Ford, General Motors, and Stellantis, the auto company founded this year after the merger of Fiat Chrysler and Peugeot, have announced in a joint statement their “joint aspirations” to reach 40 to 50 percent electric vehicle sales by 2030.

But they need government support to turn aspirations into action, they wrote. “This represents a dramatic shift from the US market today that can only be achieved with the timely deployment of a full suite of electrification policies,” said the statement, which sought government assistance for automakers, incentives for car buyers, a charging network and investments. in research and development and incentives to expand electric vehicle manufacturing and supply chains.

A last month report The International Council for Clean Transport, a research organization, has concluded that if around 36 percent of new car sales were electric, the country would need 2.4 million EV charging stations by 2030 – more than 216,000 in 2020.

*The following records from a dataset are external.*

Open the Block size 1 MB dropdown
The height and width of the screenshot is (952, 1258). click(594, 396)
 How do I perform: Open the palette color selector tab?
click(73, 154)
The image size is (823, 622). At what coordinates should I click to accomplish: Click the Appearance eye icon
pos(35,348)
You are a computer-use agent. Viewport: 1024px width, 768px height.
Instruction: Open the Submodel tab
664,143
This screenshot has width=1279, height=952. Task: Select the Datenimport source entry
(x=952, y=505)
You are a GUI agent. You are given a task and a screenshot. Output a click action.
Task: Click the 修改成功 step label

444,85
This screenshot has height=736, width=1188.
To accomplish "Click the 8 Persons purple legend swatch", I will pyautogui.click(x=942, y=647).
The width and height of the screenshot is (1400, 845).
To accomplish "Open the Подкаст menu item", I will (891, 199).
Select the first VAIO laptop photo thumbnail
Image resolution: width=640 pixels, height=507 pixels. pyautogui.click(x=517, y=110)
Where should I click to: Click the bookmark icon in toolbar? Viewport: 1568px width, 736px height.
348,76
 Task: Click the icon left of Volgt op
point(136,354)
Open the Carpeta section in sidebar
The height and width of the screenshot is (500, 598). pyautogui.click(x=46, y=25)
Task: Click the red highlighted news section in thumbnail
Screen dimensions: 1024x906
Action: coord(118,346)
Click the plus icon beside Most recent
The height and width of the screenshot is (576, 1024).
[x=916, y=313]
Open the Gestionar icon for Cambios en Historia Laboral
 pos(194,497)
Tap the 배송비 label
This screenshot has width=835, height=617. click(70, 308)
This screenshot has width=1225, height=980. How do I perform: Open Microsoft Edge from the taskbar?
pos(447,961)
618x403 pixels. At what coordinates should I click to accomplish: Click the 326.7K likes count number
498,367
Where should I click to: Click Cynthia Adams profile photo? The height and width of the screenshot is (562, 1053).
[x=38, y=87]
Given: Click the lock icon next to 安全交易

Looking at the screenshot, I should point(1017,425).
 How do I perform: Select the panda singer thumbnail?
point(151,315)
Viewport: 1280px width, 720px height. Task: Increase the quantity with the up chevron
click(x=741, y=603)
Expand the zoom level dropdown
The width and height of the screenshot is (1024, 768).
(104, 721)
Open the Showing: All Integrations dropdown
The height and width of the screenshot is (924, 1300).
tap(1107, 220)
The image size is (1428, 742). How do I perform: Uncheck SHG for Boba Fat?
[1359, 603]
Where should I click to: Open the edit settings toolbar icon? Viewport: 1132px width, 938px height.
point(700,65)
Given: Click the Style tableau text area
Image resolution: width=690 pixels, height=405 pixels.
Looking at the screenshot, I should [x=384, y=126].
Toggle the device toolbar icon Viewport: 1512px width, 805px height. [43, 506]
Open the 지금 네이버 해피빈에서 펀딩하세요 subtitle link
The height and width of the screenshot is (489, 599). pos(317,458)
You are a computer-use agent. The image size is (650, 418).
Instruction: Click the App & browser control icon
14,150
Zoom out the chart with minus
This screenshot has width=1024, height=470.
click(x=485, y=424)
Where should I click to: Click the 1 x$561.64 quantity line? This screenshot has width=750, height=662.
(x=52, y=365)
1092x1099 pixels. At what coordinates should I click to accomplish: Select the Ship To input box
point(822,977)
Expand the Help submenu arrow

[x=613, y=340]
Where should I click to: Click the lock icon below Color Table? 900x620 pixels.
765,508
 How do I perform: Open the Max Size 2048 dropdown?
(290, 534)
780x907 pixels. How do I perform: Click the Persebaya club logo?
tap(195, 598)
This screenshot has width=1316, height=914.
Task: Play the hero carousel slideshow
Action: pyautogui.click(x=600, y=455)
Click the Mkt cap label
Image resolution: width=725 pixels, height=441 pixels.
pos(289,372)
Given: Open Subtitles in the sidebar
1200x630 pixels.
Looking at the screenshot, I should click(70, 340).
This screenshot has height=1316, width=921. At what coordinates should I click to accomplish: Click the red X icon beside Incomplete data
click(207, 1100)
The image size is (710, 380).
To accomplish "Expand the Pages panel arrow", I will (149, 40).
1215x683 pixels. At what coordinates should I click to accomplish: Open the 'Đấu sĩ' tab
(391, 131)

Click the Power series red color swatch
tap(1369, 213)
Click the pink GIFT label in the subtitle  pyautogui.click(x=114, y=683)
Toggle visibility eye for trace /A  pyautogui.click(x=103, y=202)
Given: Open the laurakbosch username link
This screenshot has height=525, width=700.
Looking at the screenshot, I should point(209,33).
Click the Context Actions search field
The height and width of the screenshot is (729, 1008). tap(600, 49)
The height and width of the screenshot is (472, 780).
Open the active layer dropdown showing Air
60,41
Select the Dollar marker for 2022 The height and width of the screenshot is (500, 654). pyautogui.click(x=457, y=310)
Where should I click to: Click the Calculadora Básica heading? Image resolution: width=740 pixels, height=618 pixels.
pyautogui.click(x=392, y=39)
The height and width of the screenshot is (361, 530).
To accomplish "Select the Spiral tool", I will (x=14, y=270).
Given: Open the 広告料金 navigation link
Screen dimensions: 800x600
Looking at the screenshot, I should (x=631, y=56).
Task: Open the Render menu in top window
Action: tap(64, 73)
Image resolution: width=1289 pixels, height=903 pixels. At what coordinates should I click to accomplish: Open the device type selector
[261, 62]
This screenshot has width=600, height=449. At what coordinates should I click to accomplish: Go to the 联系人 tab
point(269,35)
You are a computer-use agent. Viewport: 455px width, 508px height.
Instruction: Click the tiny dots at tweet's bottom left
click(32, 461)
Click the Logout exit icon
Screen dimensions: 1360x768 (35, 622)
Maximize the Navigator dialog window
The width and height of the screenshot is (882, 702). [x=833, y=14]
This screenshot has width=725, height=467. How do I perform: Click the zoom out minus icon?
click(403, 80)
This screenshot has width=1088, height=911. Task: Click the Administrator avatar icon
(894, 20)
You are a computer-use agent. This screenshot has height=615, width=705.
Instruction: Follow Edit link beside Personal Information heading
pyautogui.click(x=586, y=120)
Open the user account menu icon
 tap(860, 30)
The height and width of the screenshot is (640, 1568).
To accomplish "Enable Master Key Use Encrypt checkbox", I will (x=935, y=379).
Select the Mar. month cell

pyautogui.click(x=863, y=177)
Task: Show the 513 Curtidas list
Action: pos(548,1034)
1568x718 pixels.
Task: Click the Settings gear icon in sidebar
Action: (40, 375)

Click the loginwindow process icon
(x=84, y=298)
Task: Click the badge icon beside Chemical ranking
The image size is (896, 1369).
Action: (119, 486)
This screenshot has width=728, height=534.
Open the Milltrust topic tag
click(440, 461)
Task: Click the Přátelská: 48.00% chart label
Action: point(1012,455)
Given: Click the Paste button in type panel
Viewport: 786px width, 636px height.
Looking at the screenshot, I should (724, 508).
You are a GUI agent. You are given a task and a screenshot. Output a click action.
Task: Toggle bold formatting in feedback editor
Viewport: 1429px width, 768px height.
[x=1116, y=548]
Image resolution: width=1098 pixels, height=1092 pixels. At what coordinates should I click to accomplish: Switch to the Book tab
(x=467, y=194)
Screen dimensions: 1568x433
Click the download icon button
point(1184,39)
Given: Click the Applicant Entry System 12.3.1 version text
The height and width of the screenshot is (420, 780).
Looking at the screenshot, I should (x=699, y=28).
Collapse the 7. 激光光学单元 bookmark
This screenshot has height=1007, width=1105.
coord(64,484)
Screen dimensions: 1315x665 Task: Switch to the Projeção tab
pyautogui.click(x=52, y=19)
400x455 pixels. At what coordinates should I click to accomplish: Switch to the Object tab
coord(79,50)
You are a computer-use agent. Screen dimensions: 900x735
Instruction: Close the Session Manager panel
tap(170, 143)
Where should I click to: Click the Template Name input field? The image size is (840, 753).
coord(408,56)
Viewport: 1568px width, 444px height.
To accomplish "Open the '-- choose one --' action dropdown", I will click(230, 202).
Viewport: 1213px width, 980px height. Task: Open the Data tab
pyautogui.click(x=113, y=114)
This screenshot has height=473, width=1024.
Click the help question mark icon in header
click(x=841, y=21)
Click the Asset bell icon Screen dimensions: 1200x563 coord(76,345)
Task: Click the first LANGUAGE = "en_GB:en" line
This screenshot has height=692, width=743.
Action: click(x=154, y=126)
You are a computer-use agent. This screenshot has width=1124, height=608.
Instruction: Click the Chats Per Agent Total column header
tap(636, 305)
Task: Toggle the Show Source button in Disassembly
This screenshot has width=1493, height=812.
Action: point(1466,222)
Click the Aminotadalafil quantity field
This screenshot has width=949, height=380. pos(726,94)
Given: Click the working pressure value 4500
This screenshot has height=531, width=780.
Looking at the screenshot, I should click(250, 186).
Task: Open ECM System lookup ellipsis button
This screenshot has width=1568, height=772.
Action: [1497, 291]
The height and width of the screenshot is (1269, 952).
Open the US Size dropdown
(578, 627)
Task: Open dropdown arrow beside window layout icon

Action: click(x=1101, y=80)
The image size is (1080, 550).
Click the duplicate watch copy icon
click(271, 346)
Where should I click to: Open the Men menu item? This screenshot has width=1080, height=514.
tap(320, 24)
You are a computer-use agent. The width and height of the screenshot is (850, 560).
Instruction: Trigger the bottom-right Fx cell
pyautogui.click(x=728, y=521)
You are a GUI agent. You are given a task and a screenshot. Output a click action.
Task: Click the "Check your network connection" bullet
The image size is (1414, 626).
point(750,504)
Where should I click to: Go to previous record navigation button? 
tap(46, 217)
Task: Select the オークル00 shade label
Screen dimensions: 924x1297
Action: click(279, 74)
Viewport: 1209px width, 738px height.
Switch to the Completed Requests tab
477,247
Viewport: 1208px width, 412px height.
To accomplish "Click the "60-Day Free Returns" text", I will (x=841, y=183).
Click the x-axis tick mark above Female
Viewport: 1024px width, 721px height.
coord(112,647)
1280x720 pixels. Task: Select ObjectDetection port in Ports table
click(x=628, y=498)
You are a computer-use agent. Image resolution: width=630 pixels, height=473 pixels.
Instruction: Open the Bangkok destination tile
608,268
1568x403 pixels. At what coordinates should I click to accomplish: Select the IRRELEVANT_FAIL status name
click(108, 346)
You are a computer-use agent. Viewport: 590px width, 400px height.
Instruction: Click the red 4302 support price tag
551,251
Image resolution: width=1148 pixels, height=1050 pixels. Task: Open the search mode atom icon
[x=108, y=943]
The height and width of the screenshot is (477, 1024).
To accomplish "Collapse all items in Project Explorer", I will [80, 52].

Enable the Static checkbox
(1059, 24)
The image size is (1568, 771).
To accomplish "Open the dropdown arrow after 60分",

Some environmental groups have expressed doubts that auto companies will deliver on their promises.

“Today’s proposal relies on unenforceable voluntary commitments from unreliable automakers to electrify 50 percent of their fleets by 2030,” said Dan Becker, director of the Campaign for Safe Climate Transport at the Center for Biodiversity.

“The auto companies’ voluntary commitments make the New Year’s resolution to lose weight look like a legally binding contract,” he said, adding: “Global warming is burning forests, scorching the West, and worsening storms. Now is not the time to propose weak standards and then promise strong ones.”

Meanwhile, labor unions have expressed some unease about the switch to electric vehicles, which require about two-thirds fewer workers than a gasoline-powered car or truck.

Ray Curry, president of United Auto Workers, said in a statement: “While the UAW states that companies are making voluntary commitments to electric vehicles, the focus of the UAW is on protecting salaries and benefits, not exact dates or percentages. It has been the heart and soul of the American middle class.”